Established in 1995, this department has a lab with around 25 Texas and Motorola experimental kits. The E&TC department has won the "Best Department Award" in 2003 and 2004. In 2009–2010, the E&TC department had the highest MHT-CET cut-off in University of Pune of 178/200.

Information Technology Engineering
 Head of Department: A. M. Bagade
 Undergraduate intake per year: 180
PICT's Bachelor of Engineering Program in Information Technology began in 2001 with an intake capacity of 60 students. The current intake capacity is 180 students. It has a multimedia laboratory, operating system Laboratory and network laboratory along with the programming and project laboratories.

Degrees awarded 

The Bachelor of Engineering(B.E) degree is offered in all the aforementioned departments. ME degree is also offered by all departments. As PICT is affiliated with the University of Pune, the degrees are offered by the university.

Admissions 
The institute considers the MHT-CET and JEE-Main scores of students for admissions. Also students successfully completing Diploma from polytechnic institutes are eligible for admissions to direct second year. It is considered one of the most selective institutes to get into. There are also programs for students of non-residential Indians ([Non-resident Indian and person of Indian origin|NRIs]) in the college.

Campus and buildings 

The campus is located in Dhankawadi, a suburb of southern Pune. It is a totally urban campus. The hallmark of the 4 acre campus is the central sprawling lawn in front of main library, which is off limits to all the students and teachers.
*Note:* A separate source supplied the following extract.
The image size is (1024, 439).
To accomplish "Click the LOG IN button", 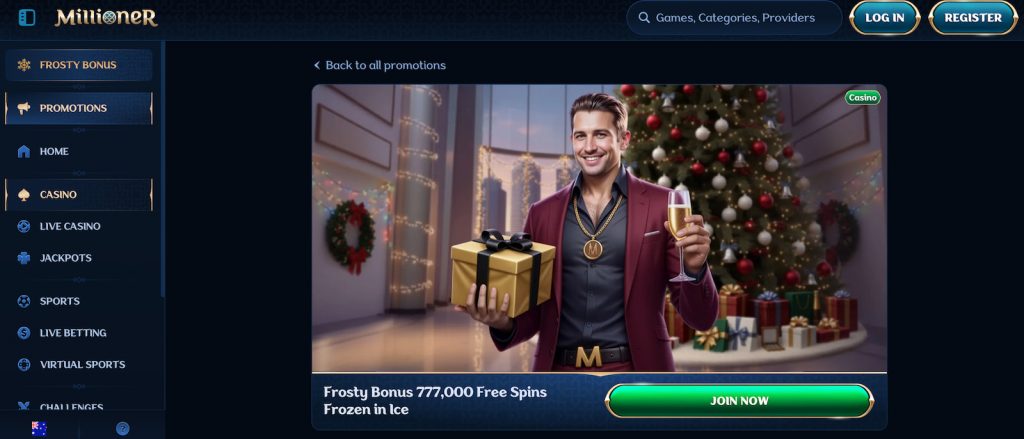I will [884, 18].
The buildings in the campus are:
 Main building
 School of Management
 Canteen
 Boys hostel
 Girls hostel
 Workshop
 Guest House

Main Building 
The main building is the largest building on the campus. It consists of the administrative wing, Computer Engineering wing, Electronics and Telecommunication wing, IT wing and the main library. The building has classrooms, laboratories and staff rooms which are shared between the three undergraduate courses. The PICT library has a collection of books and subscriptions to journals. The library is accessible from 6 AM to 10 PM to students and is centrally located between the three academic wings. The whole of the Main Building has seamless Wi-Fi connectivity except the Lecture Hall Complex.

The boys and girls hostel have a combined capacity of 200 students and are located on the north of the campus. All the Hostels have LAN facilities, which facilitate seamless learning. The cafeteria serving mostly Indian cuisine is situated between the two hostels. The PICT basketball court is situated adjacent to the girls hostel building. Also there is a Student Activity Center(SAC) which has facilities for student recreation.
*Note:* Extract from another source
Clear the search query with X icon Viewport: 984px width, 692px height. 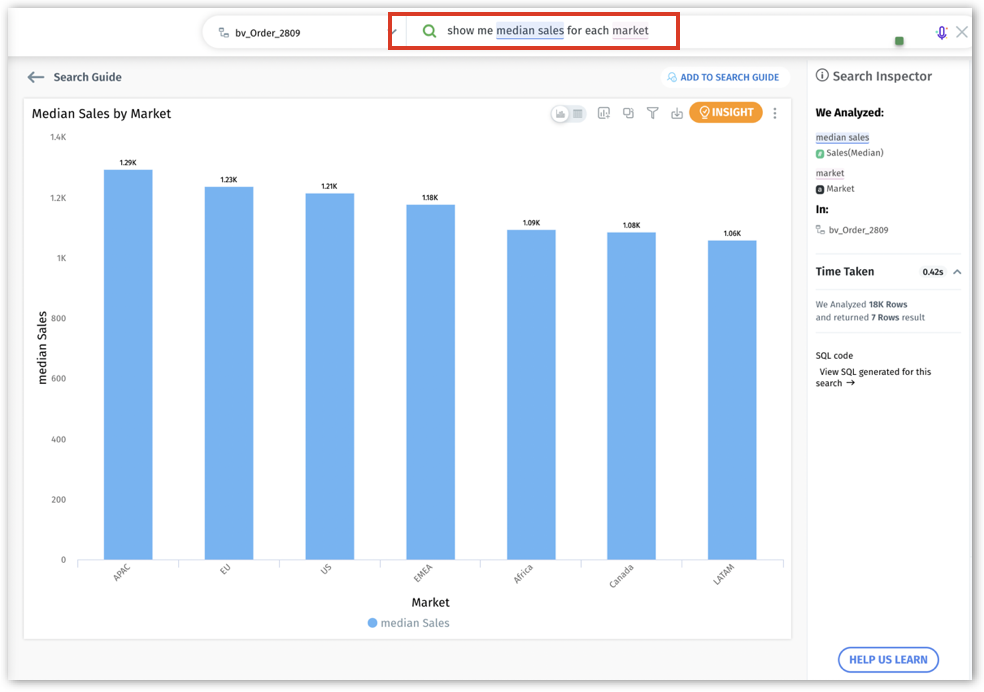click(962, 32)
Extra-Curricular Activities 

Apart from academics, annual technical and cultural festivals are held such as,
 Impetus and concepts (INC 2014)
 PICT Robotics
 TEDxPICT
 Credenz - PICT IEEE Student Branch organized
 Scientia - PICT IET Student Chapter
 Pulzion - PICT ACM Student Chapter
 Abhivyaktee and Art Exhibition - PICT Art Circle. Cultural show by FE students.
 Addiction - Annual Cultural festival.
Impetus and Concepts, popularly known as INC, was initiated in 1990 and soon reached a stage where it created national and international interest. It won acclaim and industry stalwarts with vision recognized its importance and actively supported the event. Concepts is a national-level project competition, having students participating from colleges all over the country. 
Apart from technical events PICT's annual cultural event, ADDICTION, also takes place during the month of January.

PICT Art Circle 
With a Record of winning Best Organized Team 11 times, PICT Art Circle is an official Cultural group of PICT that represents college at various Cultural Events such as Mood Indigo and participates in Intercollegiate competitions such as Purushottam Karandak, Firodiya Karandak and Dajikaka Gadgil Karandak etc.
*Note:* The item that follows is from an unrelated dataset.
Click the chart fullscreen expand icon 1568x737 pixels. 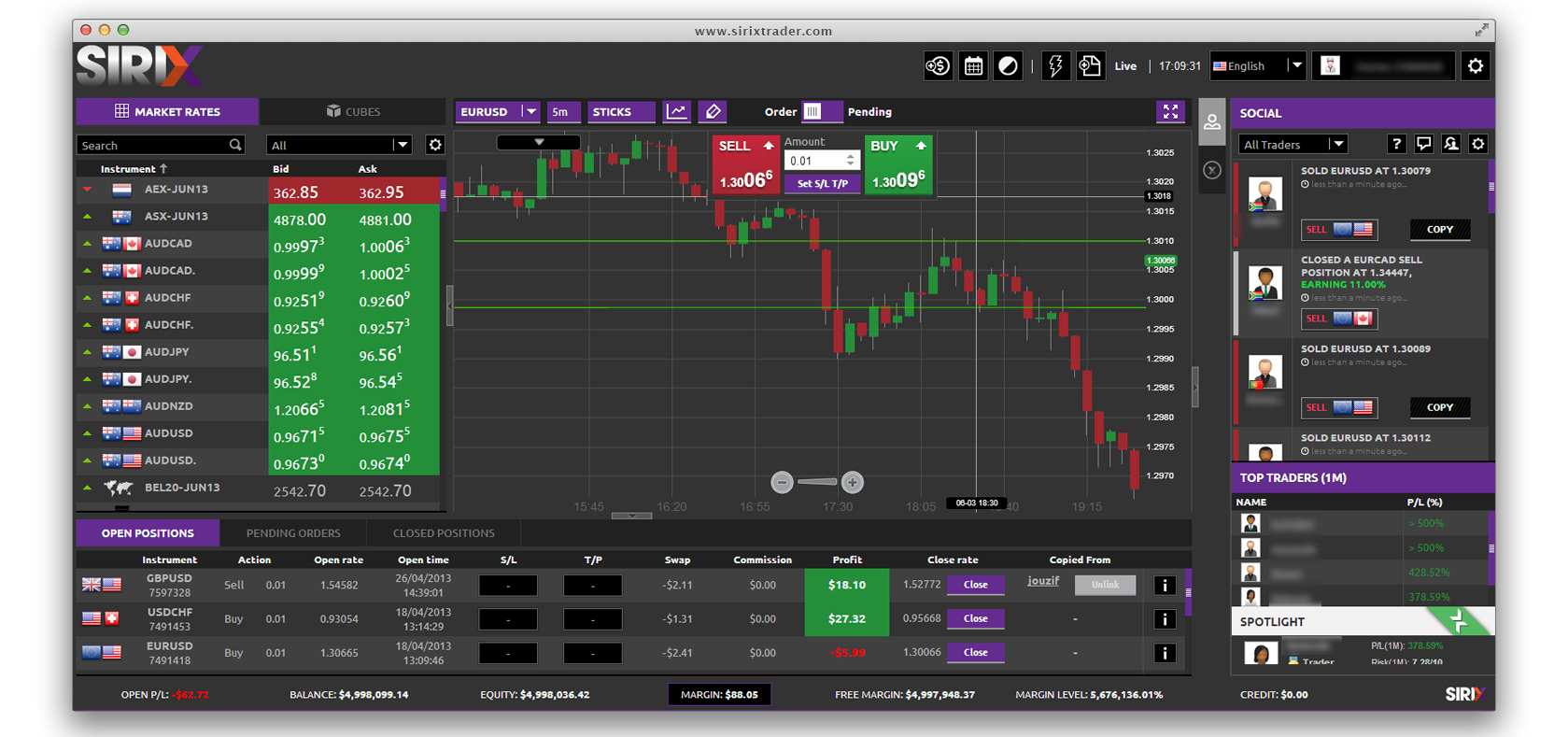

 PICT has won Purushottam Karandak in 2000,2015 and 2022 along with numerous prizes.
 Recently it has shown exemplary performance at Firodiya Karandak 2019 winning the 2nd Runner Up Position for one act play 'Naqab' in the same for the 3rd Time along with awards such as Best Writer, Actor, Set etc. and Best Organized Team, previously in 2005 and 2017.

Sports 
Basket Ball , Volley Ball , Table Tennis, Football

Rankings 
PICT was ranked 8th on the list of best Engineering College of India by the Edu-Rand Rankings in 2016. The survey was done jointly by Edu, an Indian company and Rand Corporation, a non-profit American thinktank.

Alumni 
Neha Narkhede - Co-founder and former CTO of Confluent. Co-author of Apache Kafka.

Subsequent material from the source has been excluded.